President-elect Donald Trump promised on multiple occasions during the campaign to bring back torture in order to “fight fire with fire.” As with some of his other campaign promises (draining the swamp of lobbyists, getting rid of Obamacare in its entirety), Trump may pivot away from torture as well. His meeting with General James Mattis prior to appointing the retired Marine to Defense Secretary seemed to suggest just that, with much of the press emphasizing that Trump was “surprised” and “impressed” to learn that a tough guy like “Mad Dog Mattis” preferred beers and cigarettes over torture for interrogations.

What received less emphasis was Trump’s caveat that “[i]f it’s so important to the American people, I would go for it. I would be guided by that.” It is often unclear whether we should take Trump at his word. If Trump does what he says, however, we are entering a new chapter in the history of torture – or perhaps opening one that has been closed for a long, long time.

Justifications for interrogational torture have been of two kinds since 9/11; explicit and implicit. The explicit justification, from speeches by former President Bush to the steady stream of apologias for the CIA’s torture program from top Bush administration officials down to (some) CIA officers, has been that torture (not called that) was effective in eliciting life-saving information on plots against the homeland. The implicit justification has been revenge, as illustrated in, for example, political cartoons. Locutions such as former Vice President Dick Cheney’s defense of torture in order to go “after the bastards that killed 3,000 Americans on 9/11” indicate that effectiveness and revenge are not mutually exclusive. Trump made this explicit when he said “[b]elieve me, it works. And you know what? If it doesn’t work, they deserve it anyway, for what they’re doing.”

As seductive as an appeal to simple-minded symmetry and jus talionis may be, “fighting fire with fire” often makes for bad practice outside of wilderness fire-fighting. There is a reason ordinary fire engines are stocked with water and not flame-throwers. Torturous executions may be optimal for getting media attention, but that does not mean torture is optimal for getting good information. And whatever sweet pleasure is taken from revenge comes at great cost: failing to get life saving information from methods that work, alienating allies and reducing the cooperation we need from them to catch bad guys, and compromising long standing and deeply held American values.

  If Trump does what he says, however, we are entering a new chapter in the history of torture – or perhaps opening one that has been closed for a long, long time.

While there is no evidence Trump has recognized these problems, he has nevertheless introduced a new, plebiscitary, justification for torture by saying he would be “guided” by the American people “if it’s so important” to them. This, in conjunction with other moves such as the involvement of his family, evokes the personalistic populism, patriarchal familialism, and demagoguery of a Latin American “caudillo” or an African “big man” (gated). His penchant for asking the people for their assent to violence, whether at his rallies or now about torture, also invokes the stereotype of a much older model: the Roman emperor before the coliseum, working the crowd for a thumbs up or a thumbs down.

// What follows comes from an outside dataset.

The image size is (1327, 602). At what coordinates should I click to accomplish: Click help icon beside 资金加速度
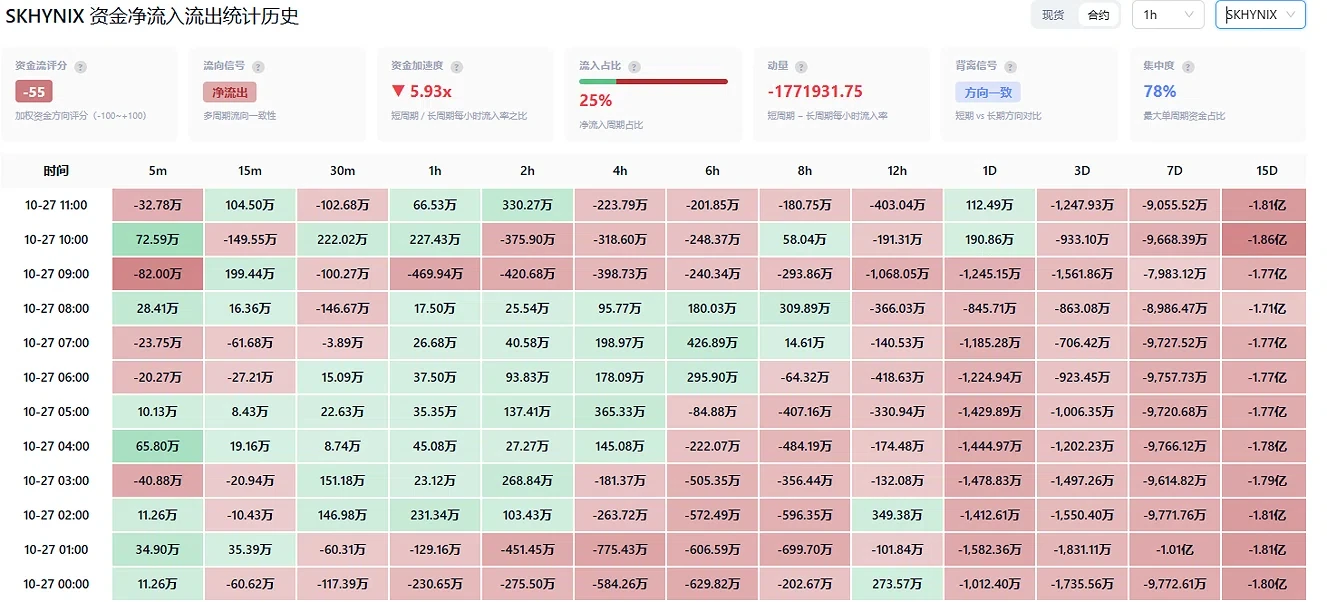tap(458, 66)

Trump’s crowd is now all Americans and just how he will work them is unclear. Given his preference for Twitter, the modern arena may be much larger, if virtual. Would Trump ask for a thumbs up or thumbs down on the policy as a whole, or, in keeping with his tendency to react to day to day events, on a case-by-case basis? What would Americans do if he really did seek their guidance? A Red Cross survey released in early December is not encouraging, with a near absolute majority (46%) saying “a captured enemy combatant can be tortured to obtain important military information.” Only three in ten said no and nearly one in four replied they didn’t know or preferred not to answer.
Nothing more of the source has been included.